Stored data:
#####

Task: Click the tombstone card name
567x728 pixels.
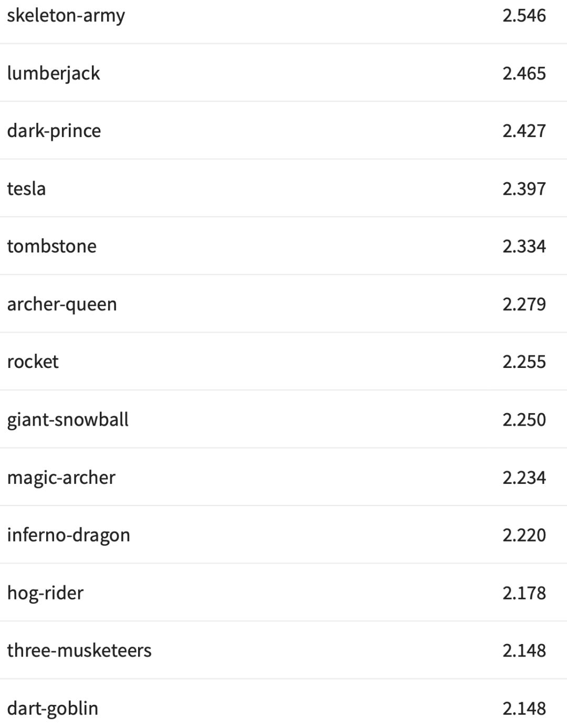Action: (x=51, y=246)
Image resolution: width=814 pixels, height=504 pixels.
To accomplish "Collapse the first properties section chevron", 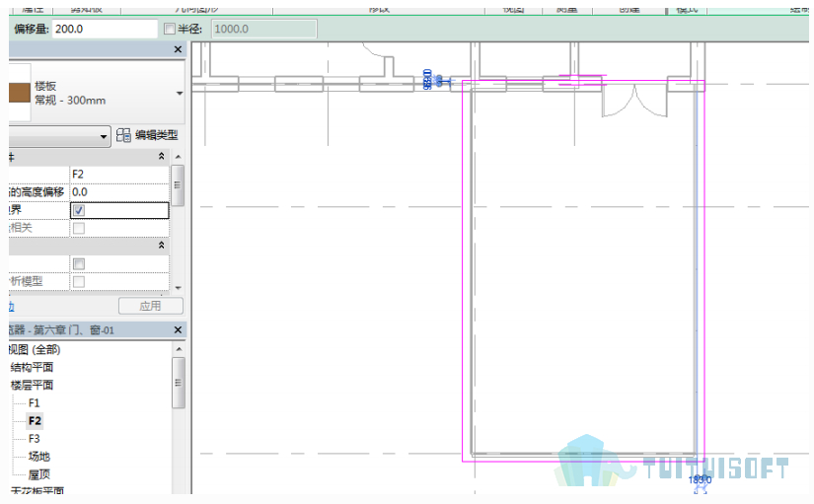I will point(162,156).
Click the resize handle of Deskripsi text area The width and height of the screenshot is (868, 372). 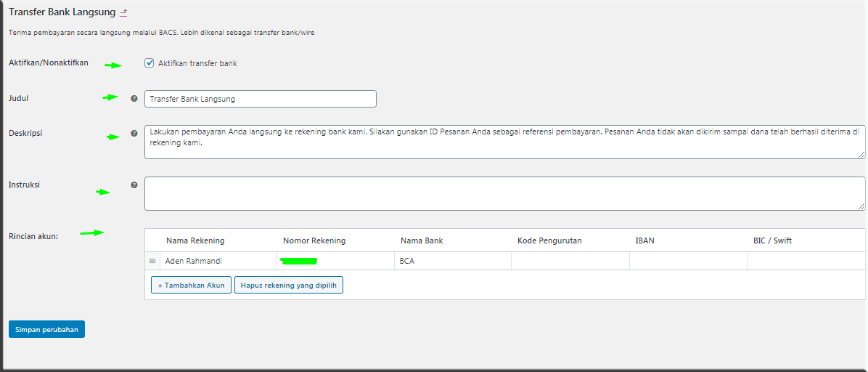(861, 155)
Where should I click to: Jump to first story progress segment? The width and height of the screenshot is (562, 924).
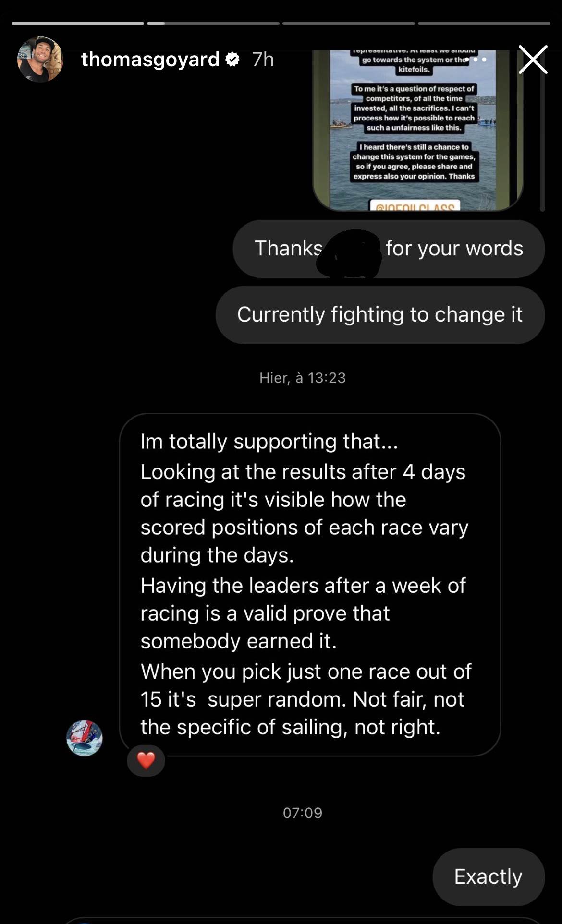[78, 23]
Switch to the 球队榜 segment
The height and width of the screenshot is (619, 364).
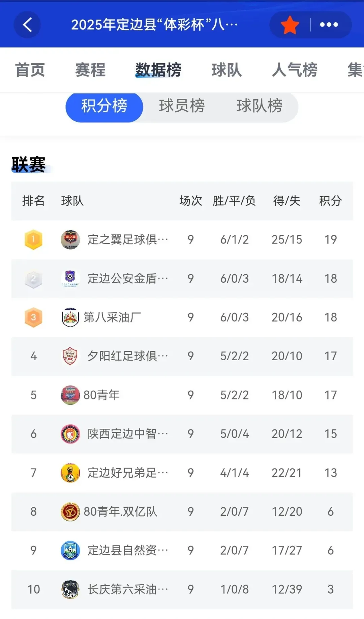pyautogui.click(x=260, y=106)
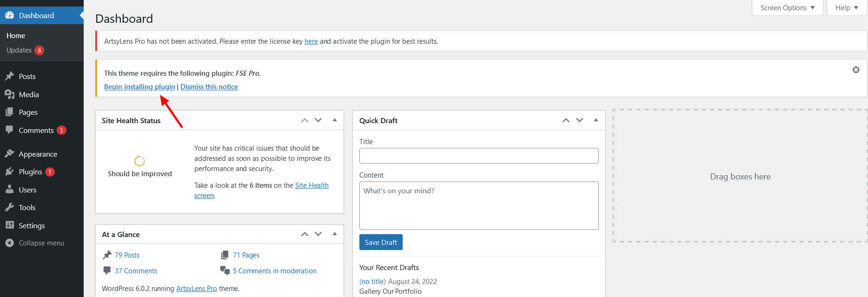The image size is (868, 297).
Task: Open the Help dropdown tab
Action: (x=846, y=8)
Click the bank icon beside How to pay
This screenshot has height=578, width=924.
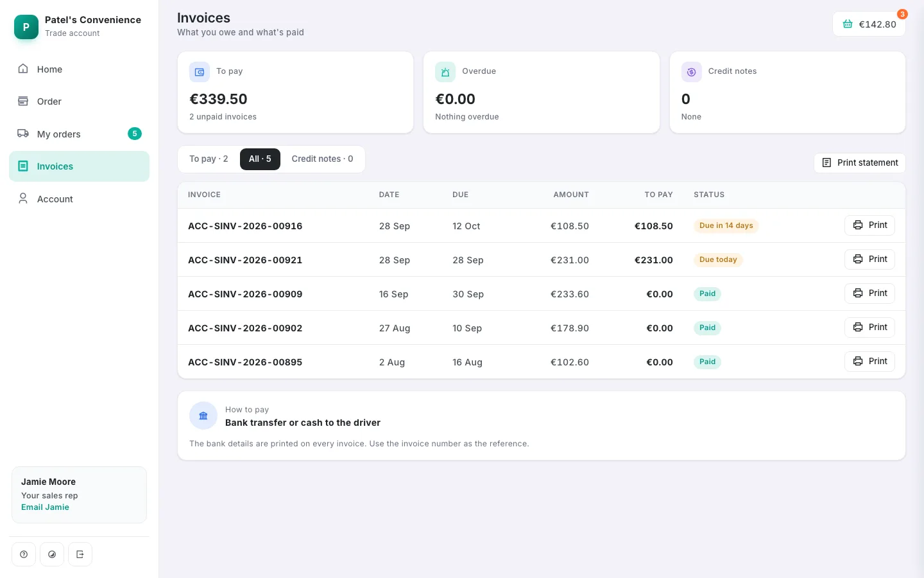[203, 416]
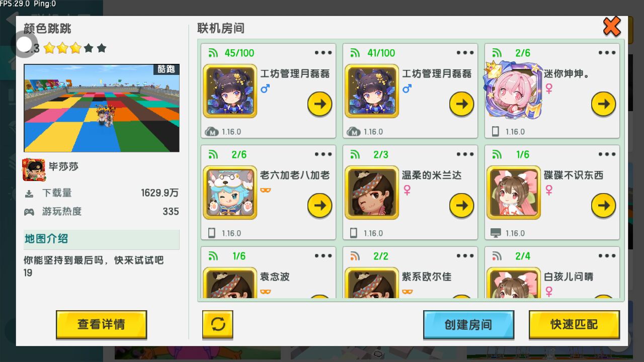Open three-dot menu on 白孩儿问晴 room
644x362 pixels.
tap(607, 256)
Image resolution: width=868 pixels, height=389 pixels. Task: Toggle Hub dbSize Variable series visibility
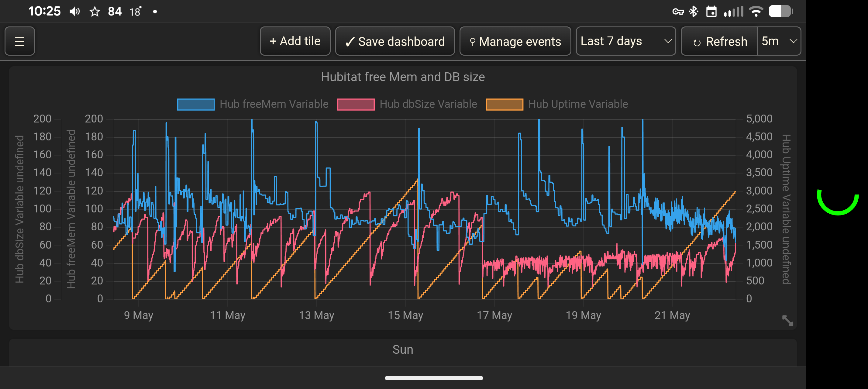coord(407,104)
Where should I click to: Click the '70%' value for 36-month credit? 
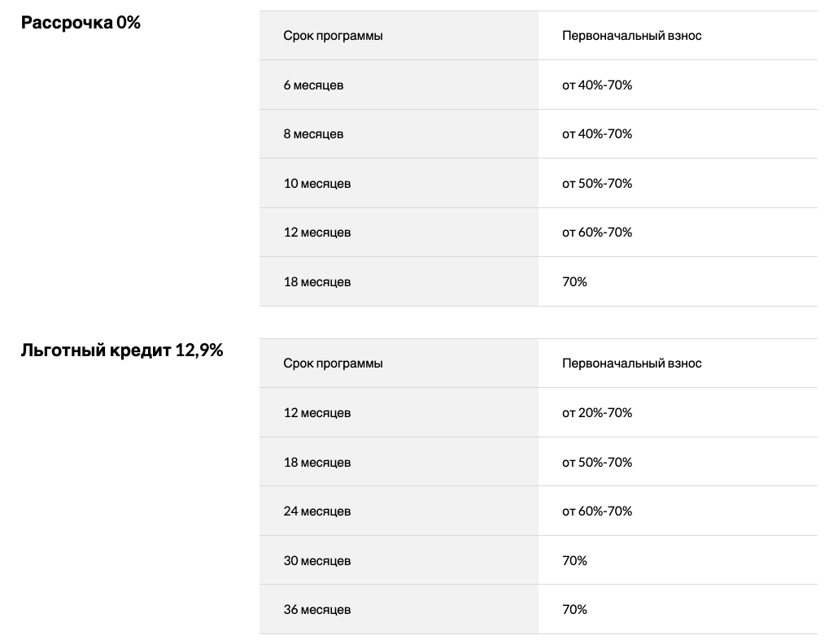[x=574, y=610]
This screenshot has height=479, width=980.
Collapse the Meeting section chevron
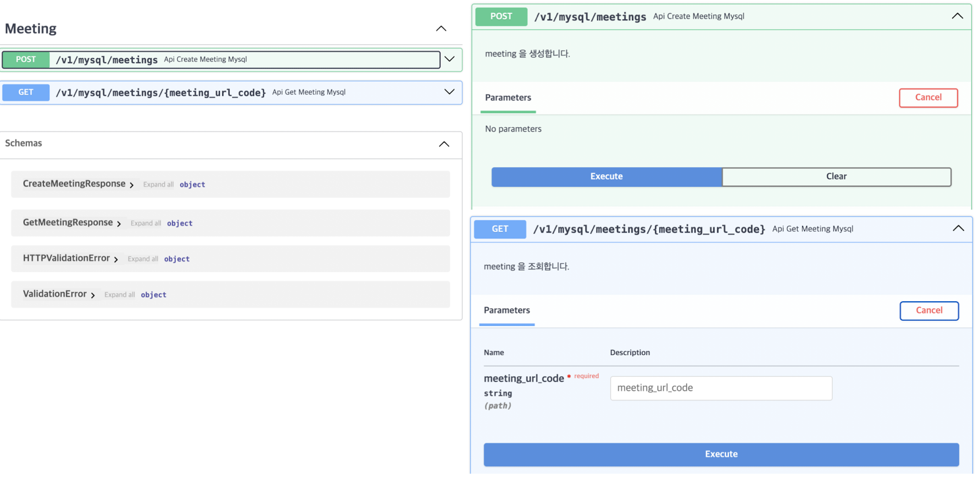(441, 28)
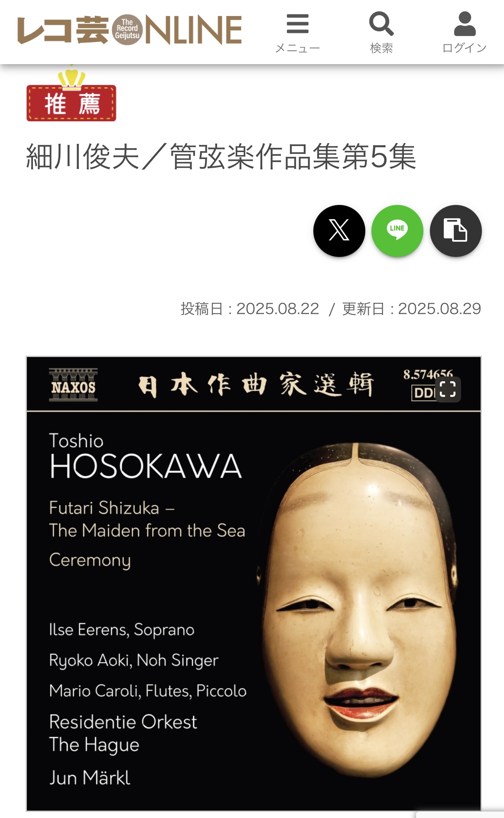The image size is (504, 818).
Task: Go home via レコ芸ONLINE logo
Action: pyautogui.click(x=129, y=30)
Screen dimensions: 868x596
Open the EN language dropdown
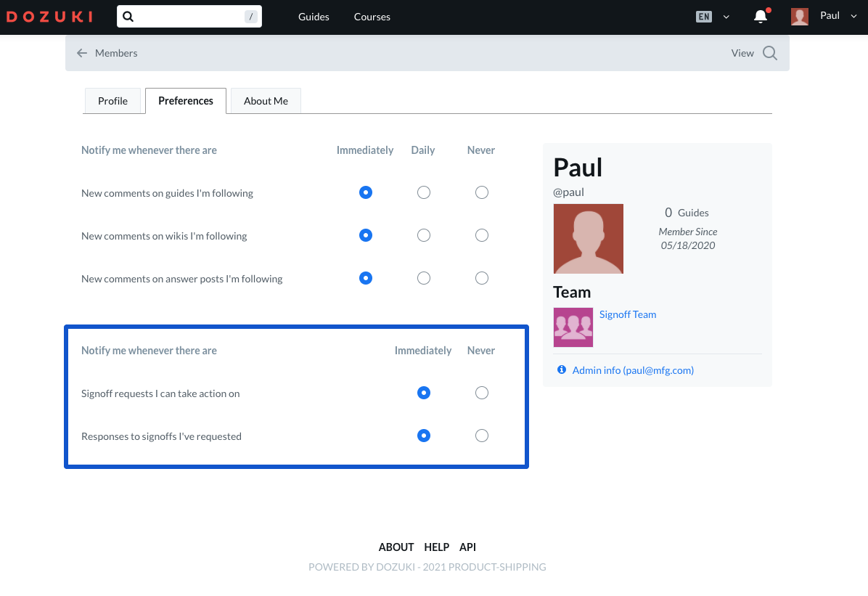(x=713, y=17)
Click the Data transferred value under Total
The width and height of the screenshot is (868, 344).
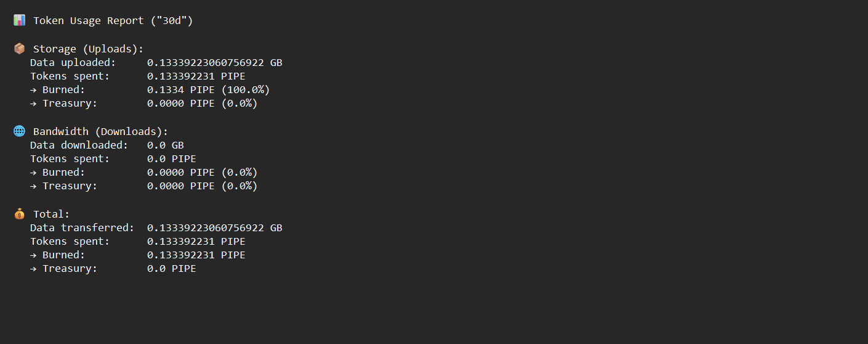[x=214, y=228]
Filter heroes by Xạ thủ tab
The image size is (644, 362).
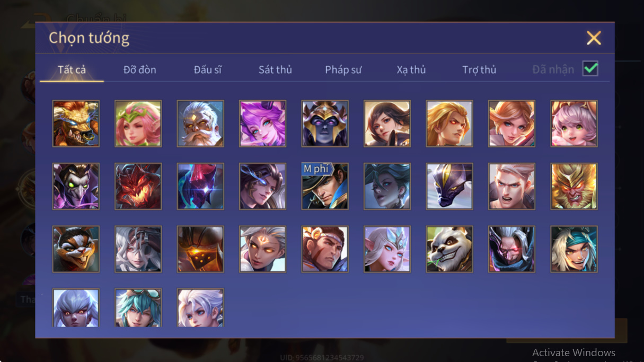411,69
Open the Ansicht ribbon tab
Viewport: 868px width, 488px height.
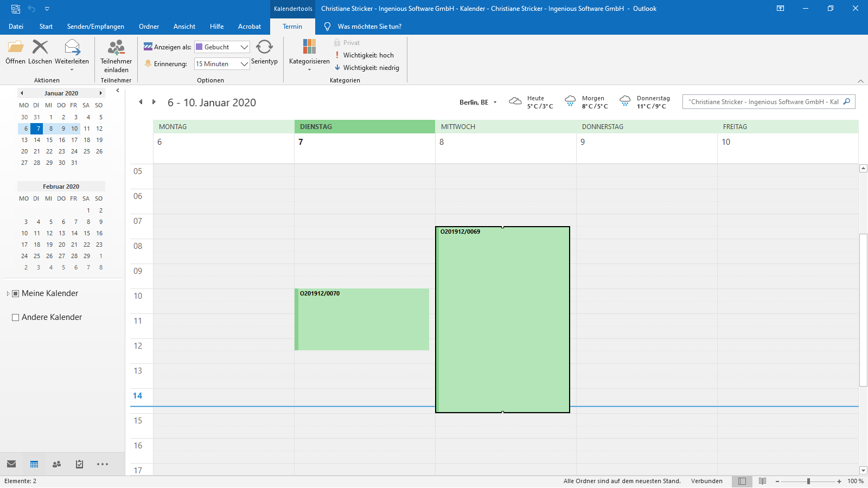(x=184, y=27)
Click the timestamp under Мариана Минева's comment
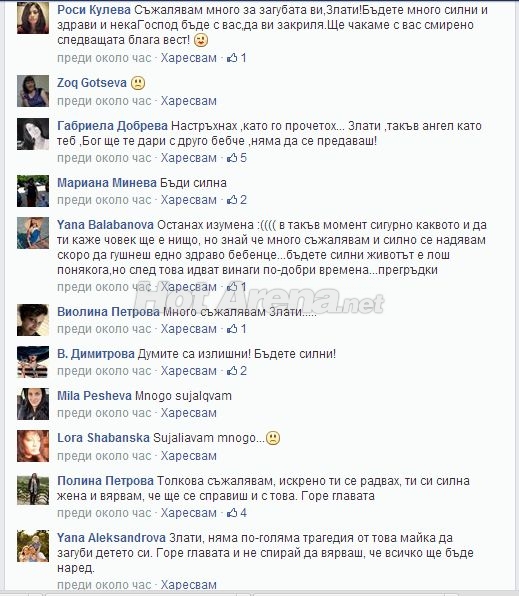The height and width of the screenshot is (596, 519). point(104,200)
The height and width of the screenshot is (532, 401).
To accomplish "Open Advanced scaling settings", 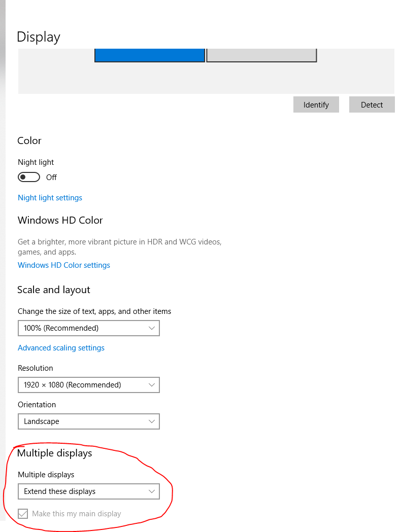I will pos(61,348).
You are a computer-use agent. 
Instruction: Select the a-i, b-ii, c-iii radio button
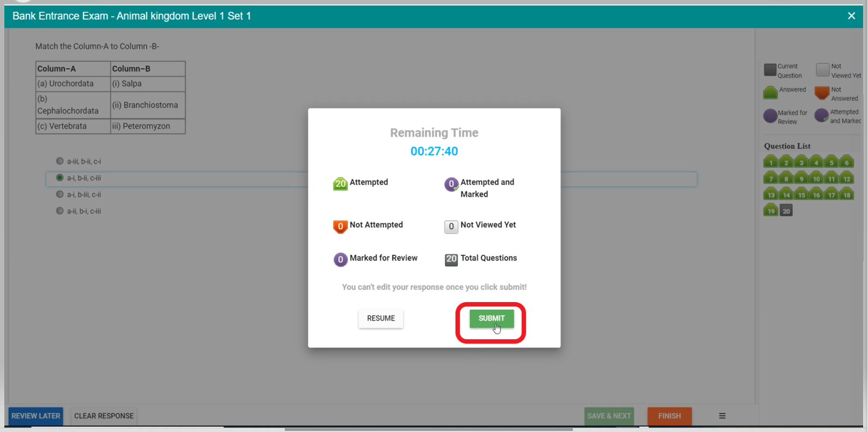click(x=60, y=177)

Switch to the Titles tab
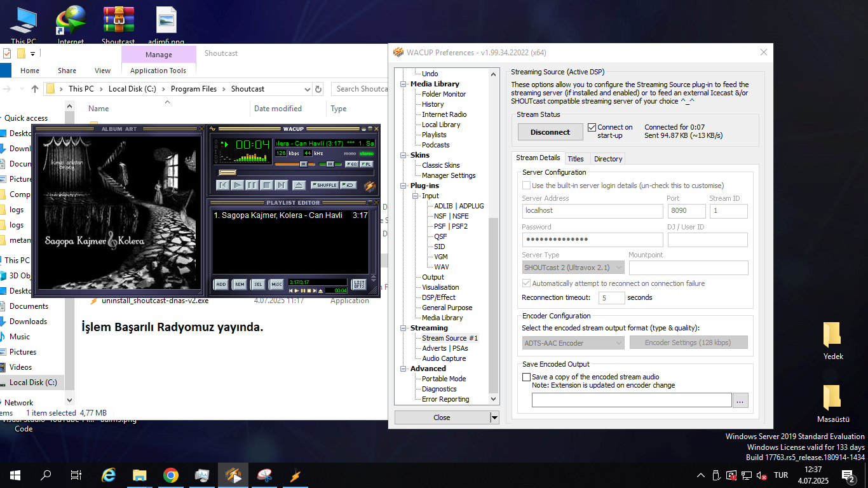pyautogui.click(x=576, y=159)
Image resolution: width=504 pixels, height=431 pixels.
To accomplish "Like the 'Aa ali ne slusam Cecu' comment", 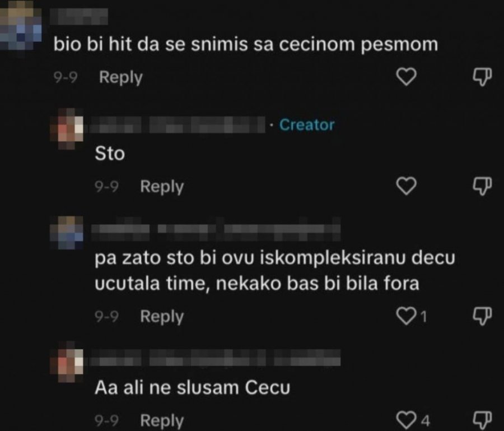I will pos(407,420).
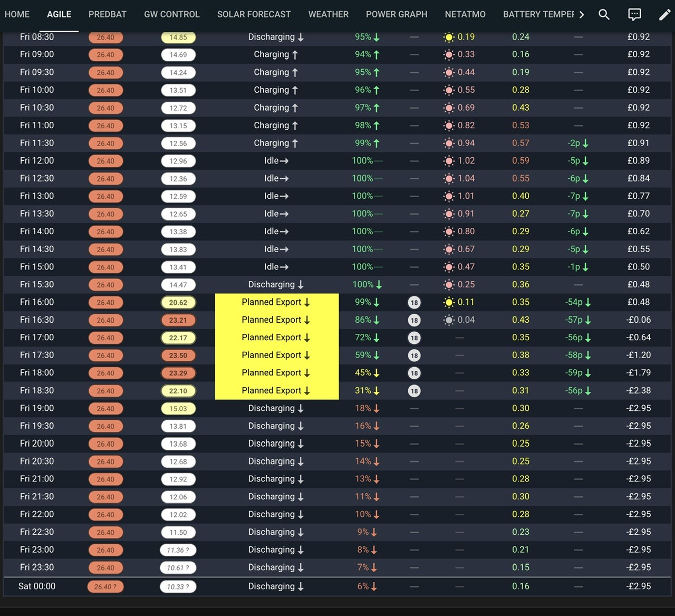Image resolution: width=675 pixels, height=616 pixels.
Task: Open the GW CONTROL tab
Action: pos(172,14)
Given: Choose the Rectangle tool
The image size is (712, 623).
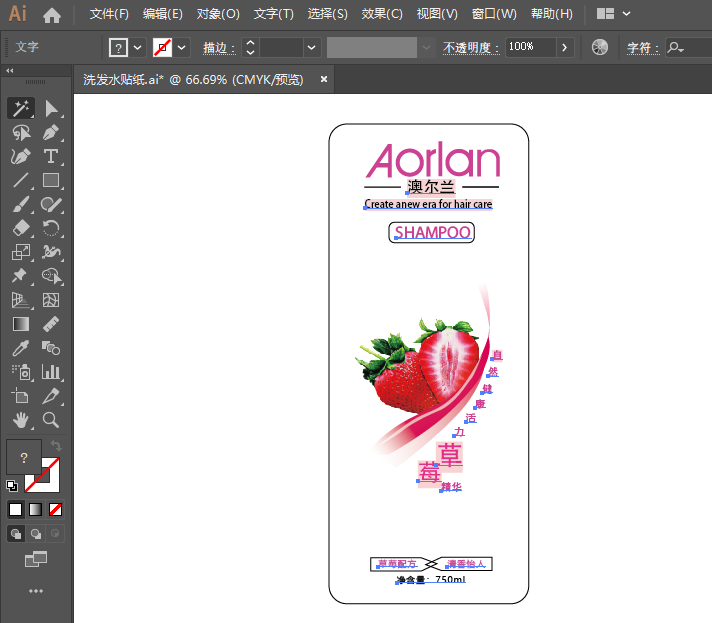Looking at the screenshot, I should (51, 181).
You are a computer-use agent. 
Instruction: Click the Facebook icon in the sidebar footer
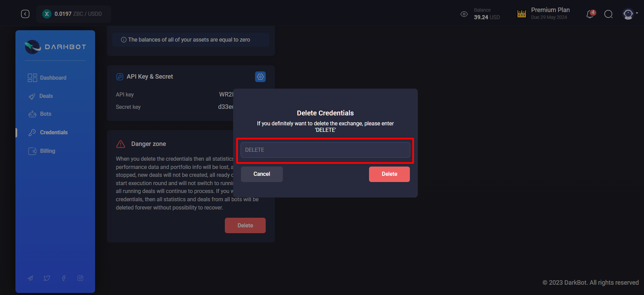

#####

* _Exercise instructions_: Of the entries above, print exactly those lines that run from the one containing "Given: Choose the Rectangle tool" through the last line, excluding any pictures.

* _Problem solution_:
Given: Choose the Rectangle tool
The image size is (712, 623).
Looking at the screenshot, I should (51, 181).
You are a computer-use agent. 
Instruction: Click the Facebook icon in the sidebar footer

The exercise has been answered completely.